Trudeau and Simon prorogued the legislative body to buy some time for the Liberals to get their new leader, and it is scheduled to resume March 24. And Carney doesn’t have a seat. And the Carney Liberals don’t have much of a mandate, unless you count being deeply unpopular under Trudeau. And America’s felon-in-chief is picking fights. And once parliament is sitting, the opposition parties could force an election themselves anyway.

The obvious move is for Carney (well, the Carney-led-and-picked Governor in Council) to just call the election before parliament starts up on March 24. That’s more than a week away, however, and Trudeau’s visit to GG Simon hasn’t even been scheduled (as of Wednesday, March 12). So the country waits and watches and wonders, as political pundits spend the time extolling the virtues of a snap election, and political candidates prepare to hit, probably, the campaign trail.

Except in the federal riding of Halifax, the one place in Canada where candidates are officially running for office. This is the byelection to replace Andy Fillmore, who resigned as a Liberal member of parliament in September to launch his (successful) bid for mayor. The campaign is on, with byelection voting day slated for Monday, April 14. Soon, but maybe not soon enough.

If Carney makes a general election call any time before April 14—and before parliament’s March 24 return would definitely count—the byelection is wiped from existence. The whole country goes on the same general election clock, and Halifax remains without a representative in parliament a little longer.

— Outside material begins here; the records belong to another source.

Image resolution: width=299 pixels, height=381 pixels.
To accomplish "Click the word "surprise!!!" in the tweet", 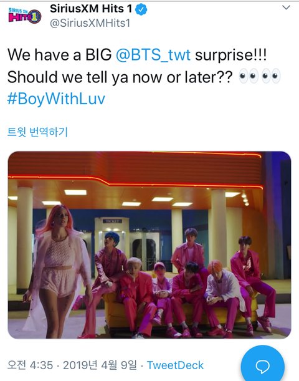I will (x=231, y=55).
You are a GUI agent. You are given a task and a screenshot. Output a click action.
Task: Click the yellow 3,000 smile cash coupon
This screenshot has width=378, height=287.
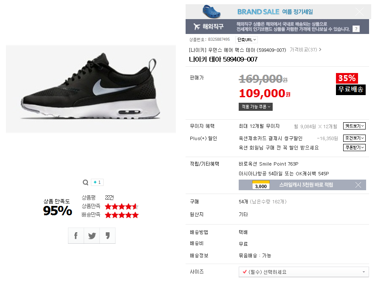pyautogui.click(x=261, y=185)
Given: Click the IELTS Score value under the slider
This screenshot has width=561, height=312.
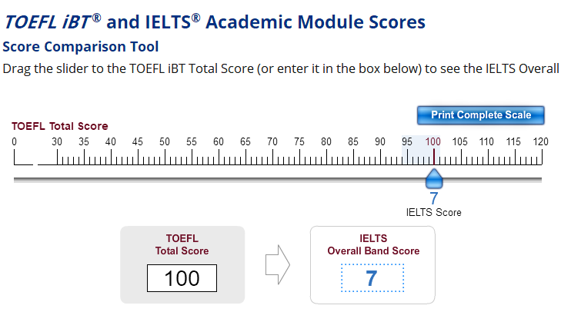Looking at the screenshot, I should coord(434,198).
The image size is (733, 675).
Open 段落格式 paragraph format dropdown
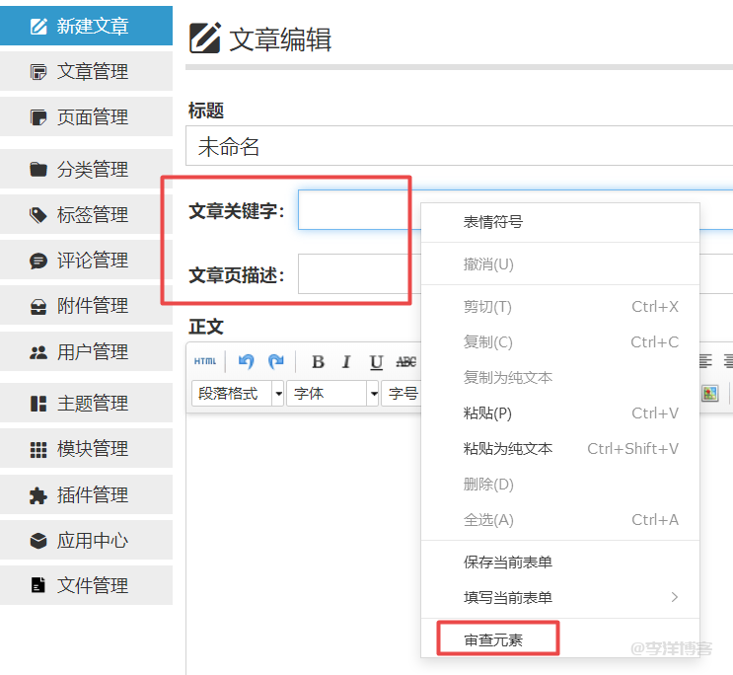237,393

The work Conservative Party candidate Mark Boudreau, Liberal Shannon Miedema and the NDP’s Lisa Roberts are doing to meet Halifax voters during the byelection campaign wouldn’t be for naught in that scenario. To the contrary, a longer campaign period is probably good for both voters and candidates—it doesn’t matter if some of that time is a byelection and some’s a general election. But given these are the only working candidates in the country right now, and the fate of the byelection has a real bearing on them, The Coast asked each their opinion on Carney’s potential election call. Do you think Carney will trigger the general election in time to wipe out the byelection?

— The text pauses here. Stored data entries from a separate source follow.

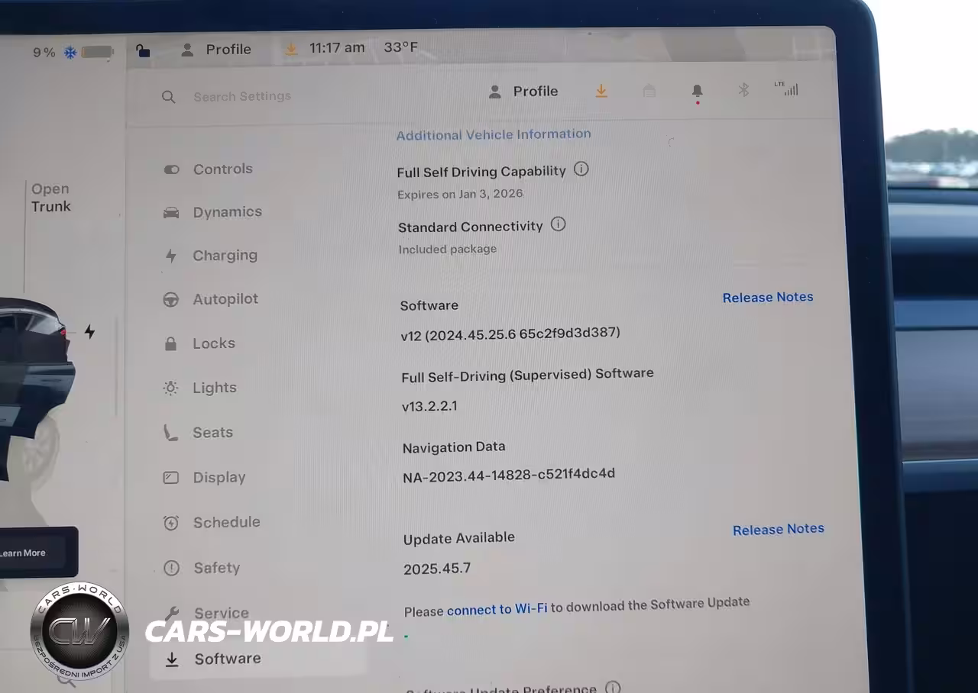The width and height of the screenshot is (978, 693).
Task: Tap the garage HomeLink icon
Action: tap(649, 91)
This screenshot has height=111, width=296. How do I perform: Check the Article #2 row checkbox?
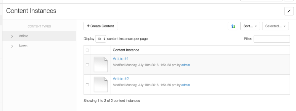point(87,85)
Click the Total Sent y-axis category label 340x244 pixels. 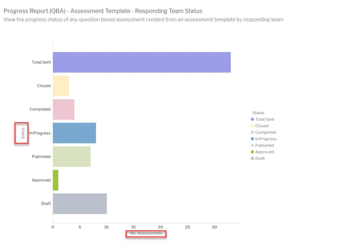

Politicians tend to answer yes-or-no questions with anything other than a “no” or a “yes”—this must be one of the reasons people tend to distrust politicians. So The Coast is thrilled and kind of shocked to report that most candidates in the Halifax riding did give a simple, clear, declarative answer. And that answer is: Yes.

Both Boudreau and Roberts say yes, they believe Carney is going to call the snap election and nullify the byelection. Things can’t get clearer than that.

They can get less clear, though. The Carney call question was sent to Miedema through her campaign email address, and the answer back did not take a firm side. To be fair to Miedema and her team, they are Liberal like Carney, so saying anything in any direction about the election call might be construed as a kind of insider trading. The only ethical answer could be the non-answer.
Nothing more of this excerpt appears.